The reflection began by drawing an analogy between the constancy of sermon-writing at different dining tables, representative of the home's everyday life, embodying family, hospitality, conversation, and gratitude. Emphasizing the importance of such a setting, Mayman highlighted how the routine act of dining together encourages pausing to give thanks for life's nourishment—both physical and spiritual. The connection to the natural world, seen through the dining table at Kari where Mayman resided, served as a backdrop for contemplation on life, beauty, suffering, and gratitude.

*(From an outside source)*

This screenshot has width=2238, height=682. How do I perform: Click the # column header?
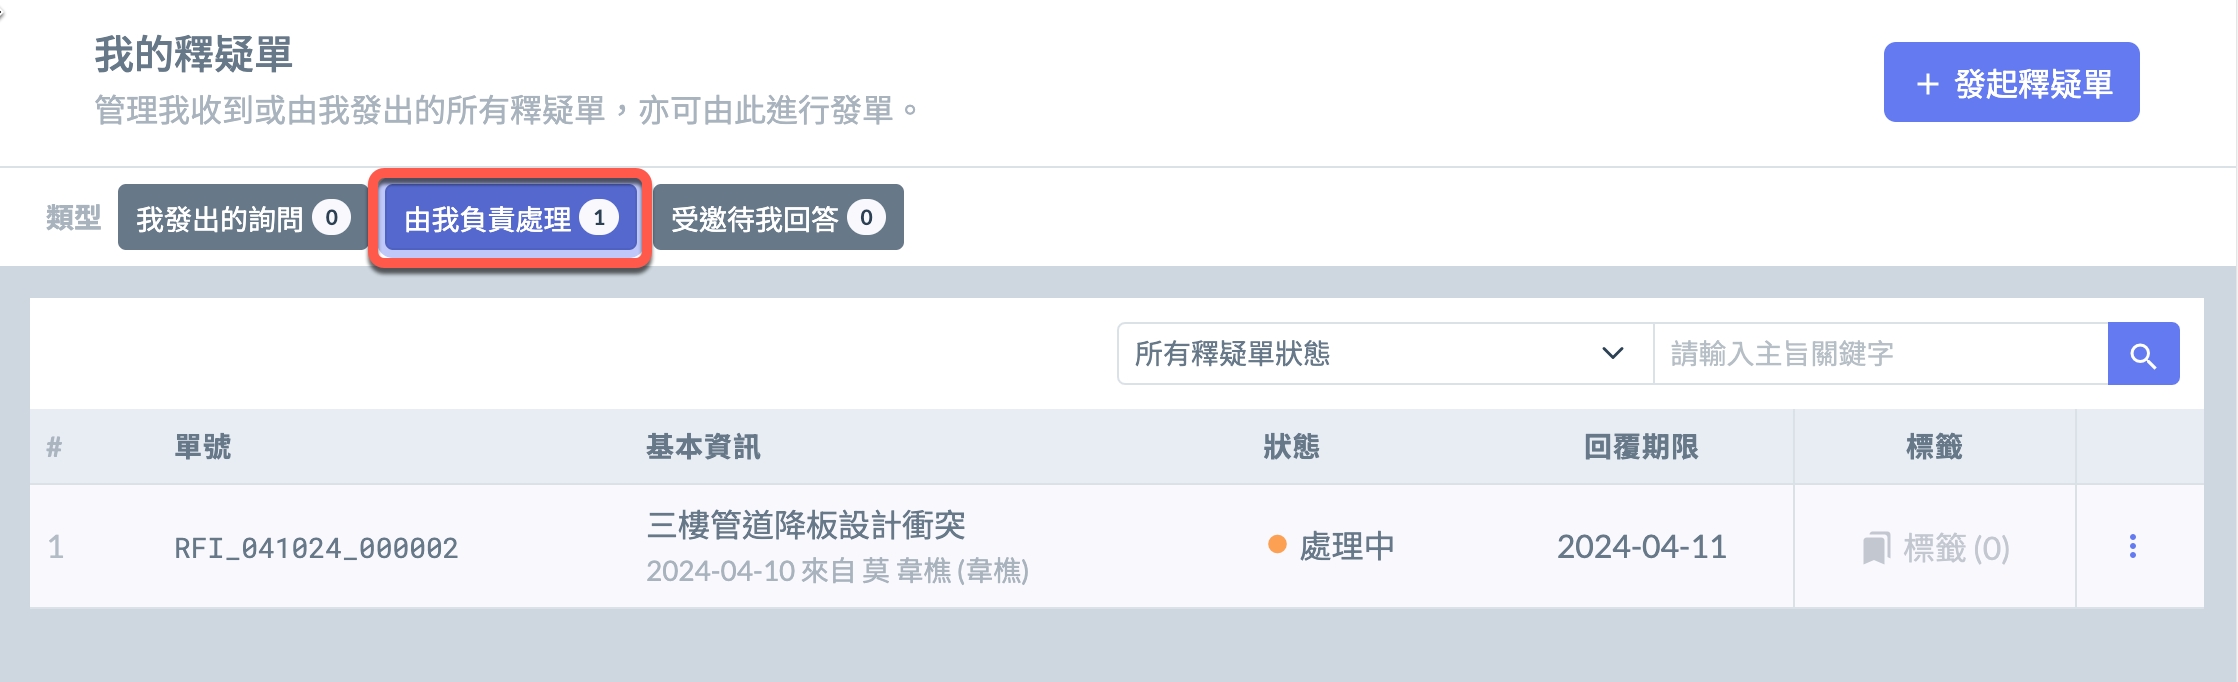pos(54,447)
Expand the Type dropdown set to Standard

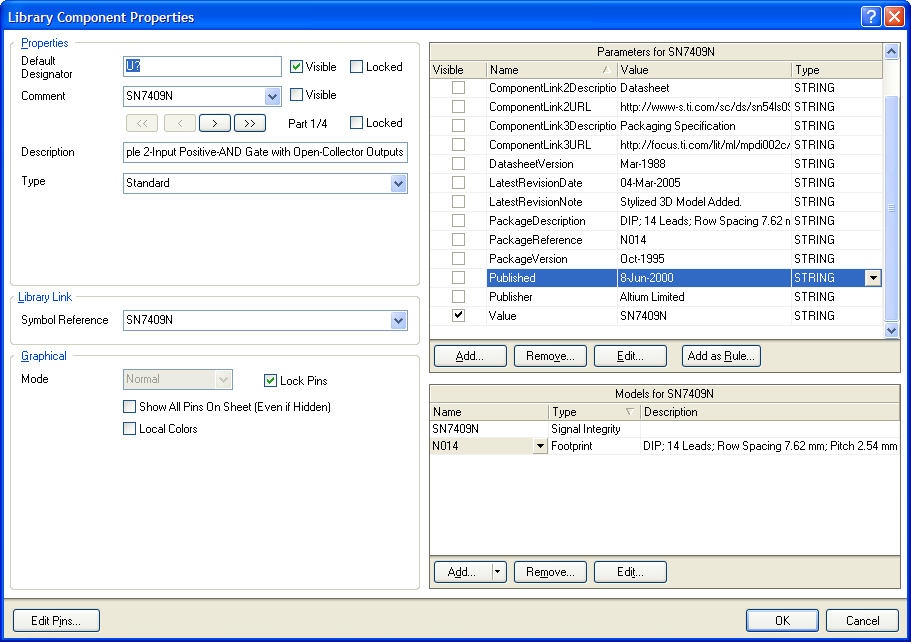click(x=399, y=183)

Mayman invoked a story from the Gospel of Luke about a Samaritan leper who, upon being healed, chose to return and thank Jesus, thereby highlighting the profoundness of gratitude beyond mere politeness. This act of giving thanks by returning to Jesus symbolized a deliberate pause, a choice to give attention and acknowledgment to life-changing events, and an appropriate response to the acknowledgment of life as a gift from a holy source.

In their reflection, Mayman also addressed the issue of interdependence, countering the myth of independence by expressing gratitude to the numerous hands involved in the journey of food from soil to table and emphasizing the significance of a living wage for all workers. This gratitude to the community was echoed in the reference to the Epistle to the Colossians, where a community fraught with theological conflict is called to embrace love, peace, and thankfulness.

Mayman noted that thankfulness is not merely good manners but a perspective on life. It helps one see the good around them and engage compassionately to change what is unjust. This message was encapsulated in a Jewish parable about a man overwhelmed by living in a crowded space with their family, who, upon the rabbi's advice, learned to appreciate their situation once they changed their perception by first introducing and then removing a goat from the living space. Here, thankfulness was shown as a lens through which one could identify and experience joy in creation amidst adversity.

The reflection culminated with a personal note of thanks from Mayman for the gifts received from the faith community at St Andrew's and the broader Wellington area. Gratitude extended towards shared experiences, learnings, and the intimate connections formed with individuals across various faiths and the wider community.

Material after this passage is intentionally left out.